She made it clear to her customers that they were not merely transaction points on some ledger or spreadsheet. Instead, she worked day in and day out to strengthen her business’s relationship with the people they did business with. “It’s important that we hear our customers, connect with our customers,” she offered.

Of course, Durflinger isn’t the only business leader who approaches their role this way. Indeed, any major undertaking requires serious foresight and endurance.

Just as in matters of business, when you’re running a race, even the strongest competitors can “hit the wall” from time to time. But when that happens, explained Oscar Munoz, an avid runner and the former CEO of United Airlines, it’s important to push through. You can’t let the wall impede your progress. In that way, he said, you must make it simply another marker to speed past. “You have to know it’s coming,” Munoz said in a recent interview, “and you have to know it’s going to pass, and you have to keep busting through it.”

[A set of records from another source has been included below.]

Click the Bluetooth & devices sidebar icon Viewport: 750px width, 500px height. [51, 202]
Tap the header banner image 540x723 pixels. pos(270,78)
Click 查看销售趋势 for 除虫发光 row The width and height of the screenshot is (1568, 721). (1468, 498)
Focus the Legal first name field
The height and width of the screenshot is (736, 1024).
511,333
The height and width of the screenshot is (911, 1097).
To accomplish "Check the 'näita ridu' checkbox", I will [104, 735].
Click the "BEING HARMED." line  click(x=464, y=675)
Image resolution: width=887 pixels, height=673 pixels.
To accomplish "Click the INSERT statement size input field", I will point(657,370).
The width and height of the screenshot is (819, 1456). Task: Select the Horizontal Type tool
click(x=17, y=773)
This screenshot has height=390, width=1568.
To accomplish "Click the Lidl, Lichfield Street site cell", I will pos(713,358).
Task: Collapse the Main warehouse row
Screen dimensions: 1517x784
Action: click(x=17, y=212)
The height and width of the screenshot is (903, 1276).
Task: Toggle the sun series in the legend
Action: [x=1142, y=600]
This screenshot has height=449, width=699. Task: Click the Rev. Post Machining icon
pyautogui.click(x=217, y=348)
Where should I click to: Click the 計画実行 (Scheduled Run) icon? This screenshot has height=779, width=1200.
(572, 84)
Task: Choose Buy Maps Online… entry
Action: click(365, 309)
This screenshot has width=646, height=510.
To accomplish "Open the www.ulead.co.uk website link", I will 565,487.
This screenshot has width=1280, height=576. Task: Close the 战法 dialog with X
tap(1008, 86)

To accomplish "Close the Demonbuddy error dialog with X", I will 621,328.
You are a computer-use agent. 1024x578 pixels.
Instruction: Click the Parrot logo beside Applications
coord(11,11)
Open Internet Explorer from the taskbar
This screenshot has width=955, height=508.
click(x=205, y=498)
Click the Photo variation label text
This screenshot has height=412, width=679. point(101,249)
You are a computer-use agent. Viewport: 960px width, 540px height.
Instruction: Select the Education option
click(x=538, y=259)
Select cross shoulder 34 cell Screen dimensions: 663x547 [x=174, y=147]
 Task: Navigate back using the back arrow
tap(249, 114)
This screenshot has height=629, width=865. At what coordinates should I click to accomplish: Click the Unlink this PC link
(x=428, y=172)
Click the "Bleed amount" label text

Durflinger accepts that challenge, too. In 2024, when the World Journeys CEO participated in the 120km Marathon des Sables in Spain, she placed 99th overall and 42nd among women in her age group. The seemingly impossible trek took a remarkable 28 hours to complete. But that’s how it works. Just like the construction of the great Roman Empire, nothing incredible happens overnight. It takes time. It takes small steps that, when you finally look behind yourself at the totality, have made for an incredible journey.